OK, bad pun aside, Mesh is a passionate topic for me.  For quite some time it has been apparent that people are looking more and more to aggregate and mashup designs.  There are A LOT of 3D design tools out there. We have made good progress on getting translators for most 3D CAD tools so you can read these models into Fusion 360.  Increasingly there are desires to bring in data from visualization, reality capture and other sources. The challenge in doing this is in how the data is represented.

 

For years there have been 2 popular types of model representations:

  1. Boundary Representation aka BREP/Nurbs
  2. Polys aka Mesh models

BREP models are mathematical models that represent surfaces and solids with high precision.  They use these mathematical models to generate mesh information to render to your graphics card or to export to stl.  They can generate any level of mesh detail because the mesh is calculated from the mathematical model.

 

Mesh models are shapes created from polygons where the user is directly create the polys and can decide the mesh density required.

In the past few years sub-d modeling ha become popular as an evolution of mesh modeling as it allows mesh refinement automatically.  It is still a mesh representation and the output is a specialized mesh type.  To complicate things there are different mesh types.

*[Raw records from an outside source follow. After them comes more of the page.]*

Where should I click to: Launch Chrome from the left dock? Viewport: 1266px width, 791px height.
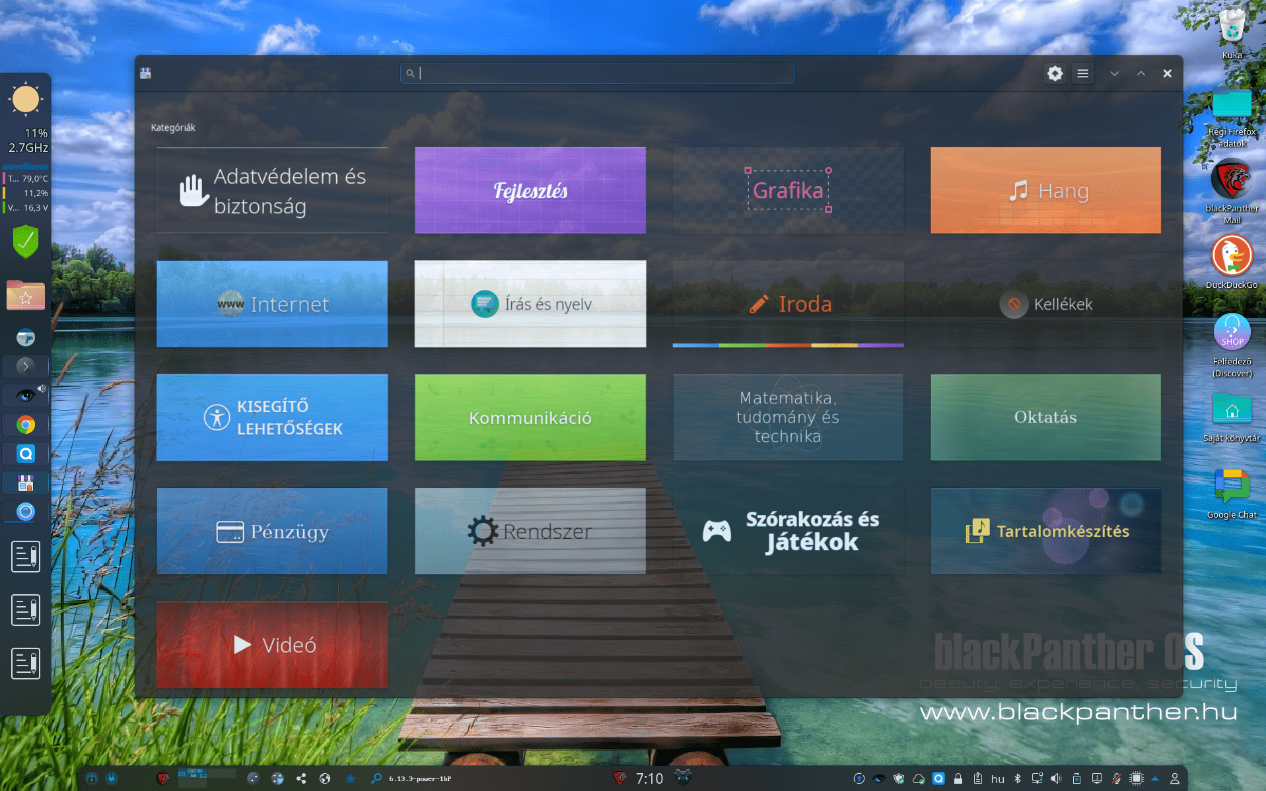click(x=26, y=425)
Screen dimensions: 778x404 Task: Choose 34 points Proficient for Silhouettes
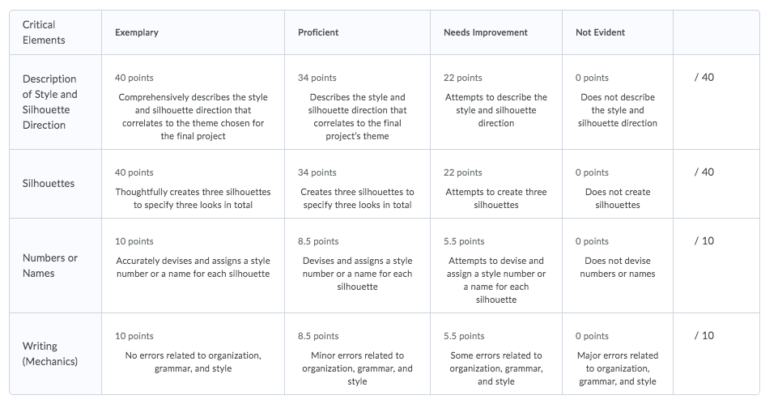click(x=357, y=184)
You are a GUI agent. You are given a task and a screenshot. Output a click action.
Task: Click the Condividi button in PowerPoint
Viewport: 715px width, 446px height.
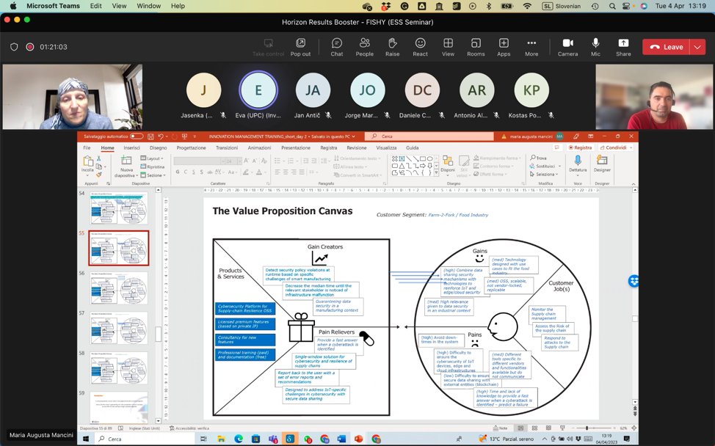pyautogui.click(x=616, y=147)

Typical meshes are made of three sided polys.  Some design tools can create meshes that are 4 sided polys. Affectionately called quads.

 

(I'm sure I am offending some since I am grossly simplifying some details here but for the sake of this post I will gladly take their ire)

 

So imagine you find a great STL model. It is a mesh model made of triangles. If you look at any hole or fillet you will see that it is faceted and made up of lots of triangles.  Now, suppose you want to use that in Fusion 360. You find one of any number of mesh to solid tools and you get a solid of some kind.  You open it in Fusion 360.  ITs never going to be the same as a design you created in Fusion. Each poly face has become a flat solid face.  There will be very little you can do with it.

 

So here is where are passion for this problem comes in.  This agregrtion and mixed modeling has been the vision all along.  Fusion 360 already has a good start on the problem.  TSplines technology has allowed us to take in Sub-d and quad mesh data and convert it to Tsplines data. Which in turn can be converted to BREP.

 

This winter we are going to add general support for Mesh data.  You can read in mesh data like STL, tinkercad or Sketchup.  You will be able to connect to Recap or other scan/photogrammetry tools.  Mesh data can have color and you can position and scale it. You will be able to snap to it and start creating new surfaces and tsplines on top of it.

 

After that we have ideas on converting tiangle polys to quad polys (called retopolization) or vice versa.  We have some exciting work on converting mesh to analytic geometry so those STL file holes that are all faceted can be automatically converted to cylinders.

 

Until then, you mileage is going to vary. Fusion 360 is best suited for Sub-d/nubrs/BREP modeling.  You can make Fusion 360 work with triangle poly data but it's going to be a hard fought battle untill we get some of the above enchantments in.

 

We really think we can be the best in class tool for working with all these different types of representations.  What you you think? Is this important to you?

 

Kevin Schneider
6 REPLIES 6
Message 2 of 7
LeonMF
in reply to: schneik-adsk

Given my role in prompting this thread, this is important to me. 🙂

 

For me, there are two likely use cases.

 

1. I have access to a reference design, such as the X-Carriage for my 3D printer but I need to modify it.  With the current state of Fusion 360, that was a about 4 hours to painstakingly work with the mesh to generate a Fusion 360 clone and an hour to make my modifications once I was able do dispose of the mesh model.

 

Right now, one of my engineers is using tinkercad to patch up some custom Prusa i3 parts for the printer we're building.

 

2. 3D scanning.  I want to be able to 3D scan objects and build things around them.  For example, making a bracelet from a scanned wrist.

 

Those are both use cases you alluded to above.  I expect to need the second use case more than the first but who knows when I'll need what.

Message 3 of 7
big_red_frog
in reply to: schneik-adsk

Not having played with 3d modelling fot 10 years, and only dabbled back then, I don't know what I actually want, except ease of use, a good chance of a workable. Import and for she'll, snap to edge, point etc to work with models when they do import ( or less cryptic errors that give me a chance to fix them).

 

I am struggling through and finding ways to do what I need, but believe it's half my ignorance and half the maturity of the package.

 

Its a journey and I am going to stick with it.

Message 4 of 7
burtonwould
in reply to: schneik-adsk

i'm working on a project to take content generated using Recap and 123D. my goal is to have these pieces CNC milled into molds for injection molding. All the tooling folks i talk to want STEP / IGES files. Will Fusion 360 be able to take my meshes and export them? 

Message 5 of 7
schneik-adsk
in reply to: burtonwould

Depending on the shapes you will most likely need to do some manual mesh to NURB or Tsplines conversion.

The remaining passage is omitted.